(Source document begins)
Hospital in Tasmania, Australia

Calvary St Luke’s Hospital is a private hospital located in Launceston, Tasmania, Australia. Formerly known as St Luke’s Private Hospital, it forms part of the health services available in northern Tasmania and is operated by Little Company of Mary Health Care, trading nationally as Calvary Health Care Australia.

== History ==

St Luke’s Private Hospital was founded in 1900 by the St Luke’s Anglican Association, a charitable organisation established to provide care for the aged, disabled and terminally ill.

The hospital was sold in 1986 and again in 2004, when it became part of Little Company of Mary Health Care, a Catholic not-for-profit health care organisation operating nationally as Calvary Health Care Australia.

== Facilities ==

Calvary St Luke’s Hospital includes general medical wards, inpatient mental health facilities, palliative care units, and associated patient services. The hospital campus also includes a chapel and on-site parking facilities.

The hospital provides services to both private patients and the public health system. Media reporting has noted the hospital’s role within the broader Launceston health network, including the impact of infrastructure issues on service delivery.
(Source document ends)
(Source information begins)
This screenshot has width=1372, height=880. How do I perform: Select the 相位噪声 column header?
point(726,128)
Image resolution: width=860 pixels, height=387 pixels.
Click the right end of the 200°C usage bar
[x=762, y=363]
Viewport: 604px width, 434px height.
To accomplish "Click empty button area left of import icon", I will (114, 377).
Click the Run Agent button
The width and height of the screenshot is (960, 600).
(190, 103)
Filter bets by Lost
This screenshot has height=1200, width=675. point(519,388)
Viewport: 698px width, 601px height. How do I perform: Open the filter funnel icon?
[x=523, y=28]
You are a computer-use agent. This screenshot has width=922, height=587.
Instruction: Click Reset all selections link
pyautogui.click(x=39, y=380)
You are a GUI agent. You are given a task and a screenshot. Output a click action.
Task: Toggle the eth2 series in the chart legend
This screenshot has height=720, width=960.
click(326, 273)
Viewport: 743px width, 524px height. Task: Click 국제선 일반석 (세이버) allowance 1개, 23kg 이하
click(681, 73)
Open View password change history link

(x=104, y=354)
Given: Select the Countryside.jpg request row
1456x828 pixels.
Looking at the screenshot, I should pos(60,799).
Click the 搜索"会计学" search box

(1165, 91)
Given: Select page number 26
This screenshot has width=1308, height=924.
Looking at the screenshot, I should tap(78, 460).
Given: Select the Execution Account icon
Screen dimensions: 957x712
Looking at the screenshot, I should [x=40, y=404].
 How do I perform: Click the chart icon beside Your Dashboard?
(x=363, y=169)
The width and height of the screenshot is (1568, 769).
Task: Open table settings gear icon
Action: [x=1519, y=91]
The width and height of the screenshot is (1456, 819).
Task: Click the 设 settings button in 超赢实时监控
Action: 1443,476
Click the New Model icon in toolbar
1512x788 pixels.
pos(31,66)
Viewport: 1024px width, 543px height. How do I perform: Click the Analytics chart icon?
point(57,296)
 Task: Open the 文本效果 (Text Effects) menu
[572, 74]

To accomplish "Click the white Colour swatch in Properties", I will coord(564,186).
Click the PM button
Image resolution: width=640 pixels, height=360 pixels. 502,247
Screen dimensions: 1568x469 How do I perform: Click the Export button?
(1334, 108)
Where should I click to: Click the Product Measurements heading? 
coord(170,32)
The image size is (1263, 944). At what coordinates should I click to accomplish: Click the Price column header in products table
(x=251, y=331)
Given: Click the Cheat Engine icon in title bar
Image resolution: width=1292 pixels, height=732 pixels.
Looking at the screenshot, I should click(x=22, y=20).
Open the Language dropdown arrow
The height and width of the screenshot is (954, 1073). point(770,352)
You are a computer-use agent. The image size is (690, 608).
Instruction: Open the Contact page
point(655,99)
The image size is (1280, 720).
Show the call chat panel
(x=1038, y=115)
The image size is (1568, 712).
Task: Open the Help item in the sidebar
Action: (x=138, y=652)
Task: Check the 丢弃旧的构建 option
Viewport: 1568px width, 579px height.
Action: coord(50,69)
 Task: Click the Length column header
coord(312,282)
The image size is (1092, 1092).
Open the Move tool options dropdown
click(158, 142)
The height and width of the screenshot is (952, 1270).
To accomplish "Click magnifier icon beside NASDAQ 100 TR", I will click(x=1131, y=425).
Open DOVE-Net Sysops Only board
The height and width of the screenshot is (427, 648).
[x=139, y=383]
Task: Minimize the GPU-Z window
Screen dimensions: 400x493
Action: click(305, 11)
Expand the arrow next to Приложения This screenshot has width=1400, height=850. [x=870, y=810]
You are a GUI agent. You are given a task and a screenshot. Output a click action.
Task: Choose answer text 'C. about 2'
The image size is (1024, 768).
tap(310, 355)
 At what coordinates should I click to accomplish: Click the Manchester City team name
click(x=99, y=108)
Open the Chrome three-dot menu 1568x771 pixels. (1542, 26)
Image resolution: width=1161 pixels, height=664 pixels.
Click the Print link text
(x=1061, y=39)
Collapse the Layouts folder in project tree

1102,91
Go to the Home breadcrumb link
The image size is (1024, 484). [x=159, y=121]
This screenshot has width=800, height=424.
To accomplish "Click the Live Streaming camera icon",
(Source information ends)
> Directions
a. Write out the portion of the Calvary St Luke's Hospital article that opens with the words containing "St Luke’s Private Hospital was" and closes with "on-site parking facilities.".
b. List every year mentioned in the Calvary St Luke's Hospital article.
The entries have no connection to the article on Calvary St Luke's Hospital.

> Solution list
a.
St Luke’s Private Hospital was founded in 1900 by the St Luke’s Anglican Association, a charitable organisation established to provide care for the aged, disabled and terminally ill.

The hospital was sold in 1986 and again in 2004, when it became part of Little Company of Mary Health Care, a Catholic not-for-profit health care organisation operating nationally as Calvary Health Care Australia.

== Facilities ==

Calvary St Luke’s Hospital includes general medical wards, inpatient mental health facilities, palliative care units, and associated patient services. The hospital campus also includes a chapel and on-site parking facilities.

b. 1900, 1986, 2004